The secret to good cooking is simple, she said.
“The best food comes from scratch. Everything we make is from scratch. My mom had her own recipes. She made wonderful potato salad dressing. I make my own minced meat.
“My mother also taught me to take a recipe and tweak it, to make it how you thought it should be. I’ll tweak everything ... except her recipes.”
She likes to cook and bake.
“I like to make what I call ‘American meals,’ meat and potatoes,” she said.
“You have to like to cook. I like cooking for people and watching them enjoy it, and with baking, sharing it. I make a lot of pies and take to work.

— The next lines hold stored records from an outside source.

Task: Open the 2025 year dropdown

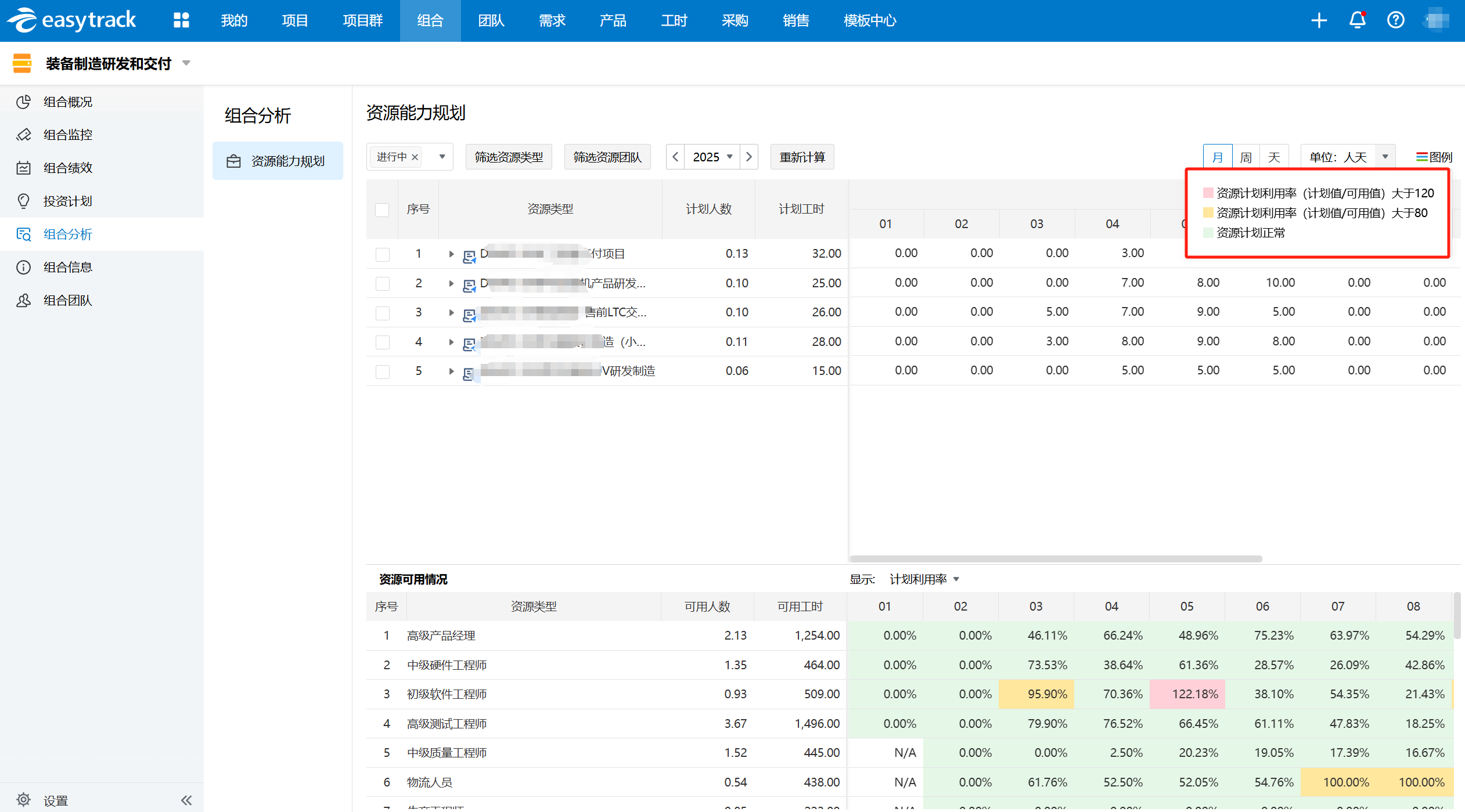Action: (x=712, y=157)
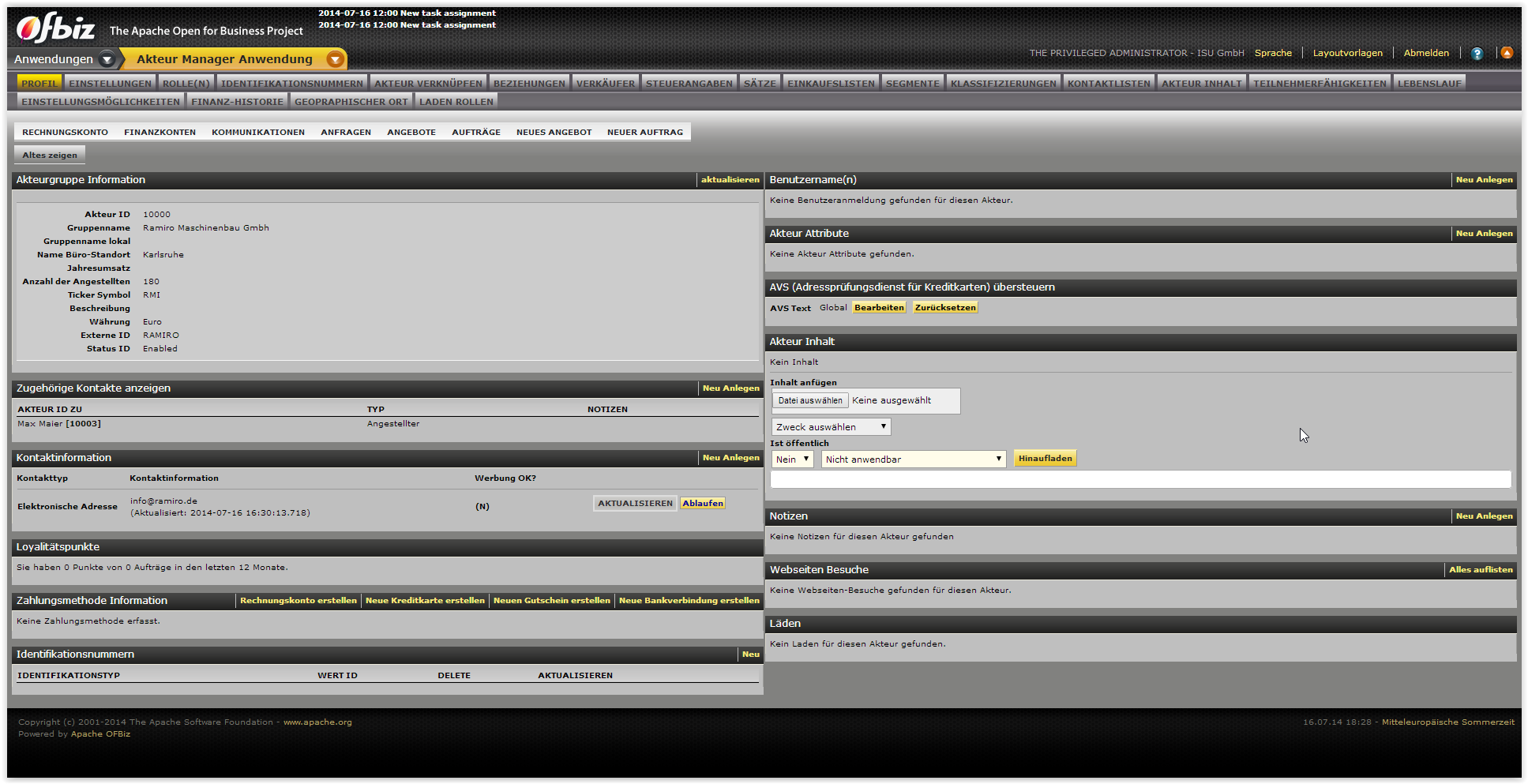
Task: Open the help question mark icon
Action: (x=1477, y=54)
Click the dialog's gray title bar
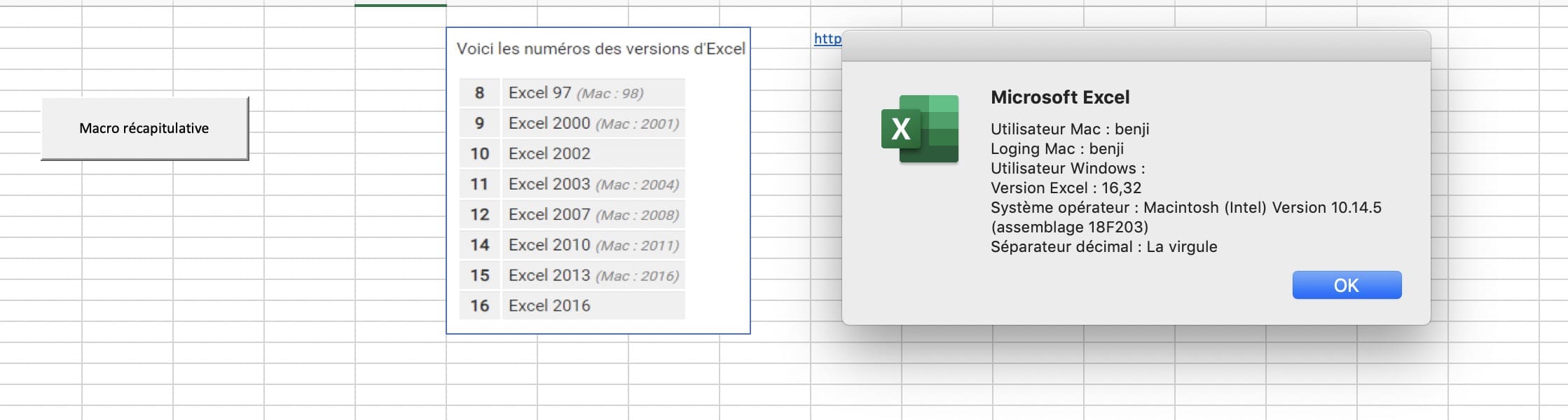 tap(1135, 46)
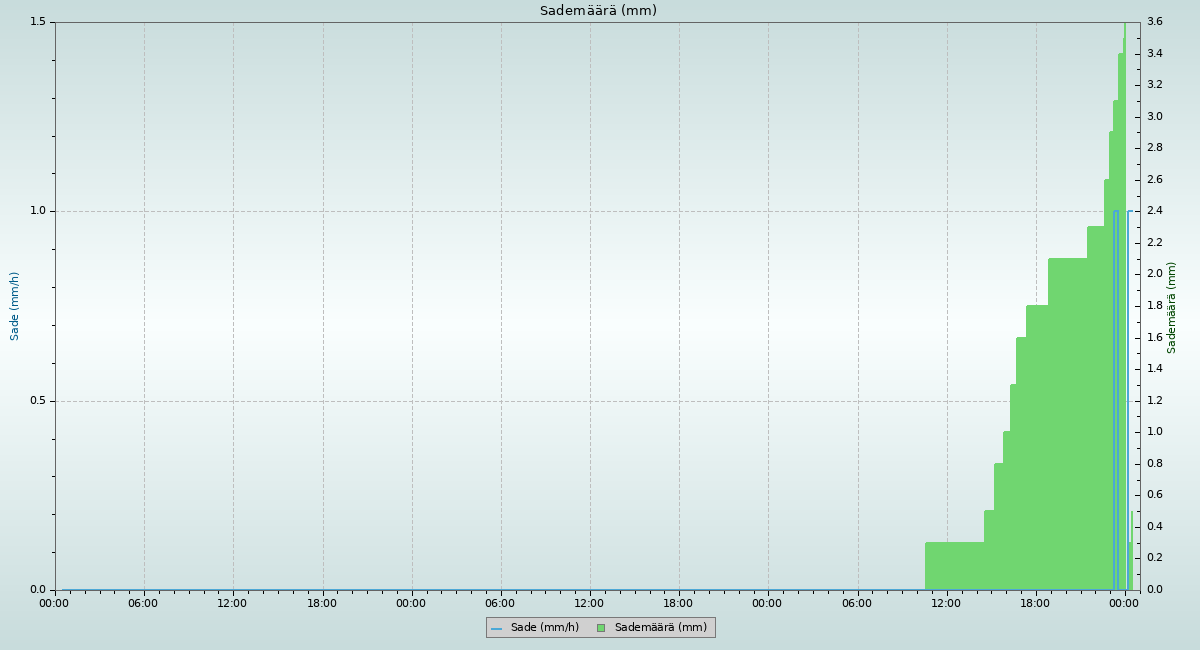Click the first low green rainfall step
1200x650 pixels.
(x=954, y=566)
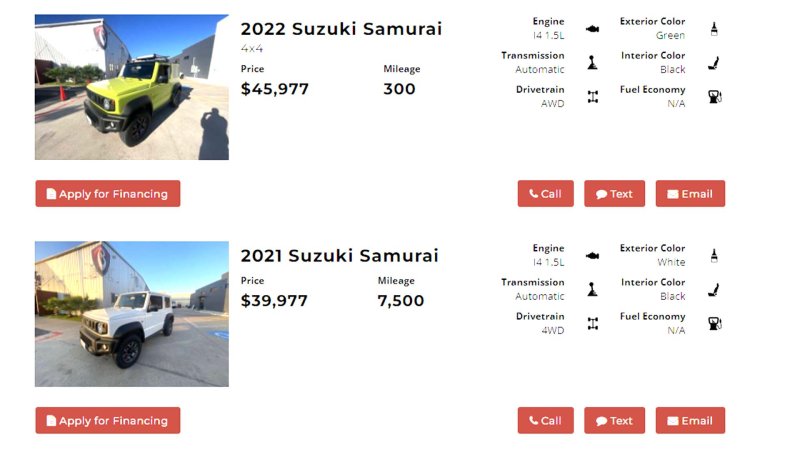
Task: Open the green Suzuki Samurai photo
Action: coord(132,87)
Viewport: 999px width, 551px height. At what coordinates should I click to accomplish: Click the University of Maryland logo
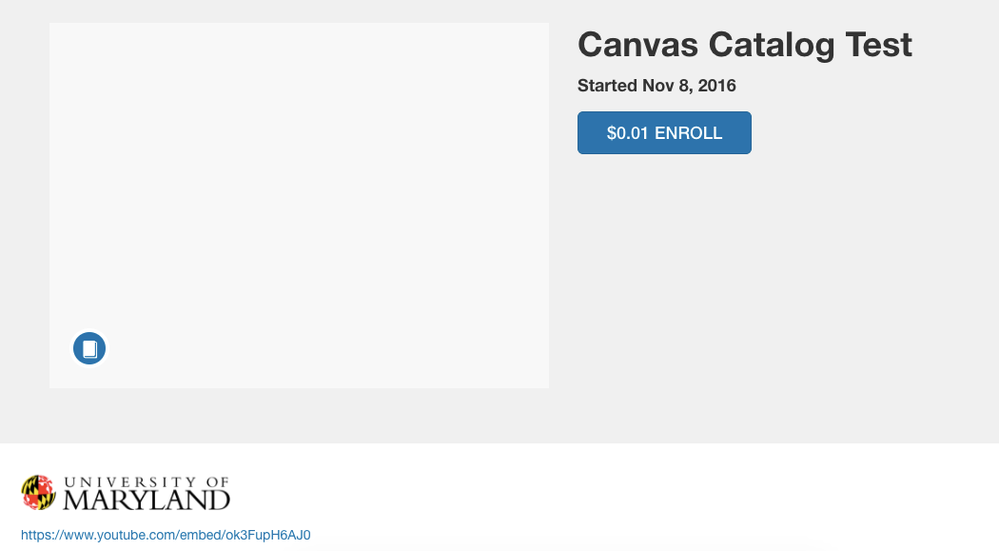pos(126,493)
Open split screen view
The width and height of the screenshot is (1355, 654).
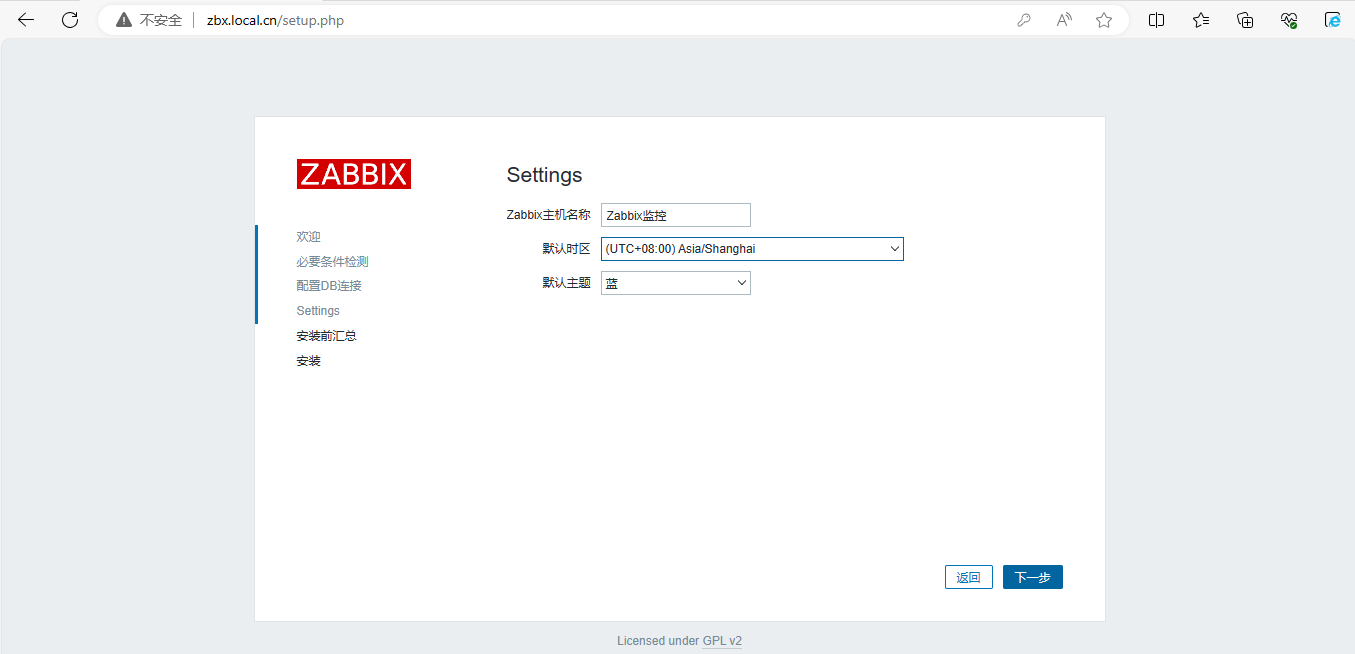[1157, 20]
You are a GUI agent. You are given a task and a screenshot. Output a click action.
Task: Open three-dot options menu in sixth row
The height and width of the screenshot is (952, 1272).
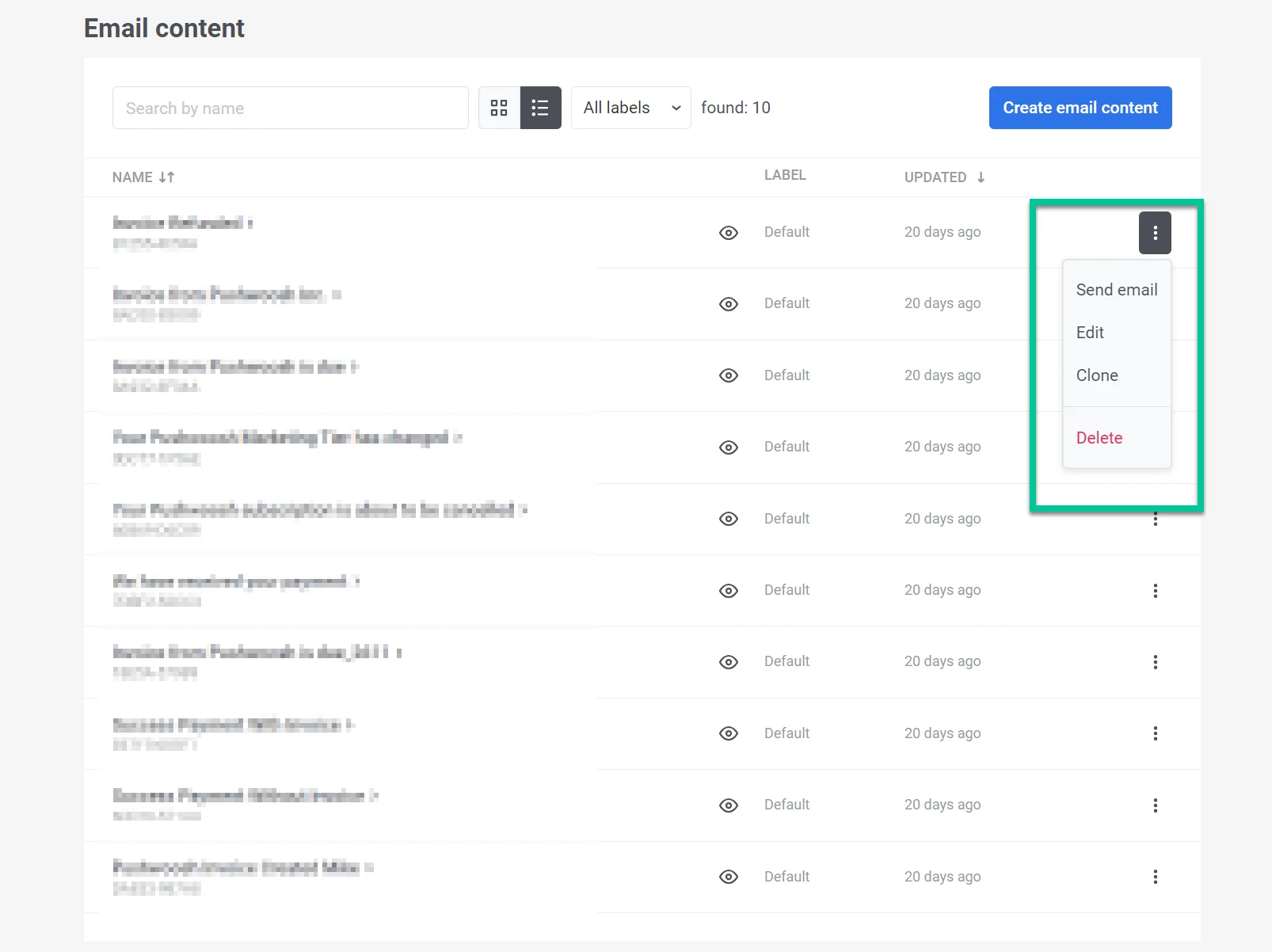pos(1155,591)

“With this recipe, the only thing I did was add more coconut and more nuts. It was a very thin pie. I added more to it to make it bigger. They had walnuts and I changed that to pecans, which have a richer flavor and taste better.”
She delves into her many cookbooks for inspiration.
“I have a lot,” she said. “My favorite are from local organizations ... churches, Boy Scouts, that sort of thing. I also have Amish cookbooks.
“My favorite is this old, old Good Housekeeping cookbook I got for graduation in 1967. It’s a little tattered, but I still have it.
“We have a meal every night. Something quick. When you work, you come home, run through the door and fix something. So you take recipes and tweak them to make them faster.”
Her husband, Larry, likes chicken and her homemade noodles.
“That’s his favorite, but he’ll eat anything ... and everything. He eats 24/7, but that’s his favorite.
“I like chicken and noodles and potatoes and rice, and all those things you’re not supposed to eat. And cake. Cake’s my weakness. Cake is good. I’m a sweetaholic. I like sweets.
“If you only go around life once, I’ll go around in a bag of sugar,” she said, laughing.
She has taught her son, C.J., to cook.
“He used to wake us up when he was around 7, making us blueberry muffins. And one time, he and this little girl across the street he grew up with, Kirsten, they must have been around 7 or 8. I was at work. They came over here and made a cake and didn’t know how to make icing. So they called the number on the Hershey’s can and the woman talked them through it.
“I come home and there’s this lopsided chocolate cake! It was good.”
She uses actual buttermilk in this pie, none of that powdered stuff, thank you very much.
“It makes almost like an egg custard,” she said.
“I do like this pie. It’s different. I hate when somebody says a pie is too sweet. It’s pie. It’s supposed to be sweet.”
When it comes to baking pies, “It’s all in the crust,” she said.
“I was having problems with that and then my sister-in-law taught me how to make pie crust with warm water. Everybody says to use ice water, but warm water makes the difference. It makes the shortening softer and makes a really soft crust that’s easy to roll out.”
And that advice about not working the dough too much?
“I never heard that, either,” she said. “I always mix it together and stir it and squeeze it and jump up and down on it, and everything.”
And the crust turns out light and flaky.